───── Document extract ─────

[Date Prev][Date Next][Thread Prev][Thread Next][Date Index][Thread Index]

RE: [Condor-users] Explaining the Claimed + Idle state



> On Mon, Feb 07, 2005 at 03:25:21PM -0500, Ian Chesal wrote:
> > I'm seeing a fair number of VM's in my system reporting 
> "Claimed + Idle"
> > for a long, long period of time. What can bring about this state? 
> > There are no starters on these machines. Condor does not 
> appear to be 
> > actually running anything. Yet they are claimed and idling and not 
> > doing any work.
> > 
> 
> A condor_status -l to one of those machines should show what 
> schedd has it claimed - it will be the ClientMachine 
> attribute. I would be curious what the schedd is doing.

The are all claimed by the same machine ttc-eahmed3 -- and this machine
is showing LOTS of condor_write errors in its SchedLog -- I've restarted
condor on the machine (with net stop/net start). No condor_write errors
in the last 5 minutes, but I'm not holding my breath. This problem is
far from solved with a reboot.

─────

- _Objective_:
In the Condor mailing-list message, which attribute in the output of condor_status -l identifies the schedd that has claimed a machine?

───── Extracted material ─────

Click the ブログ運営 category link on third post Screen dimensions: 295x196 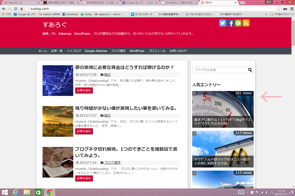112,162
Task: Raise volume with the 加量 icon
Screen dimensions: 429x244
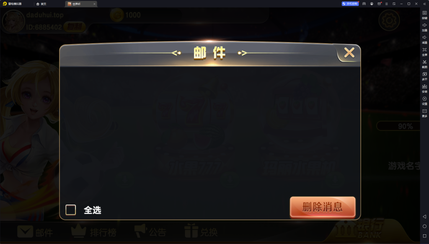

─────
───── Extracted material ─────

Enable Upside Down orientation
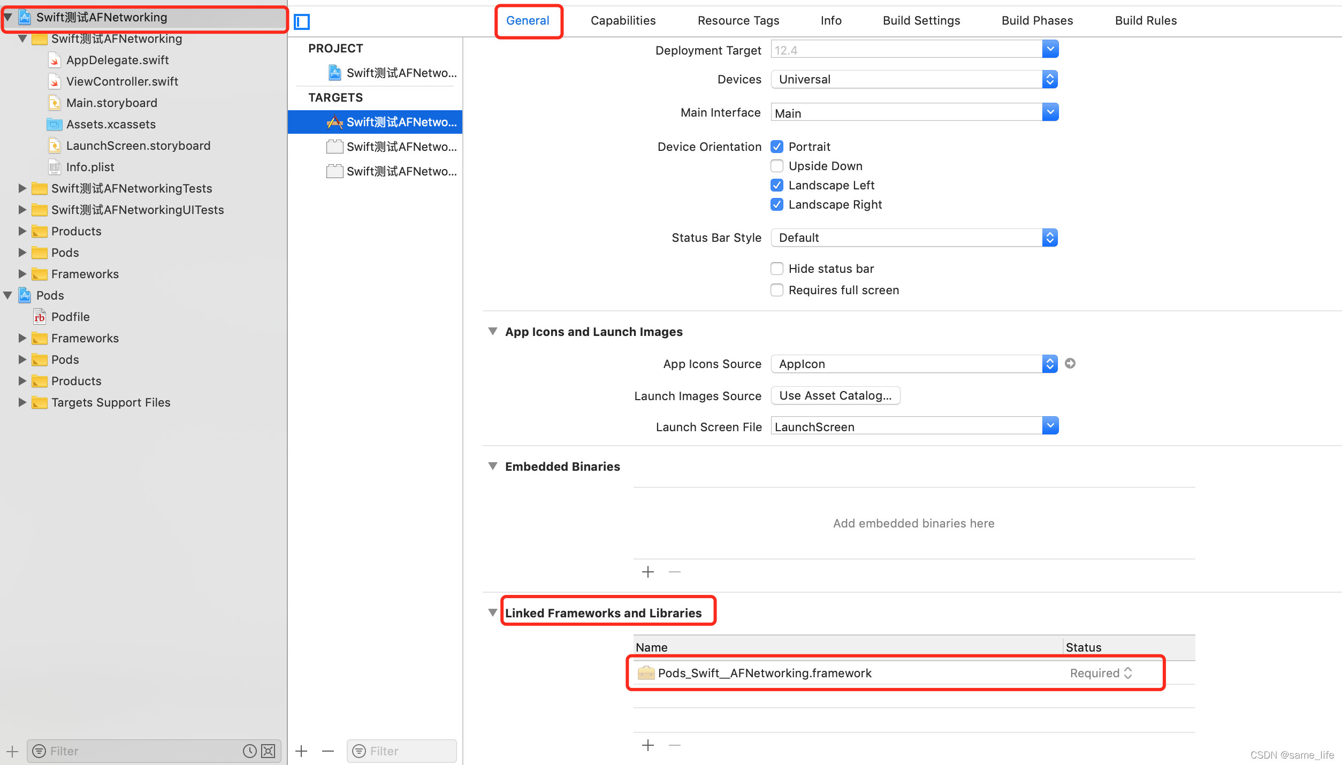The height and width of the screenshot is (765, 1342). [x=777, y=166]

─────

- _Task answer_:
The ClientMachine attribute.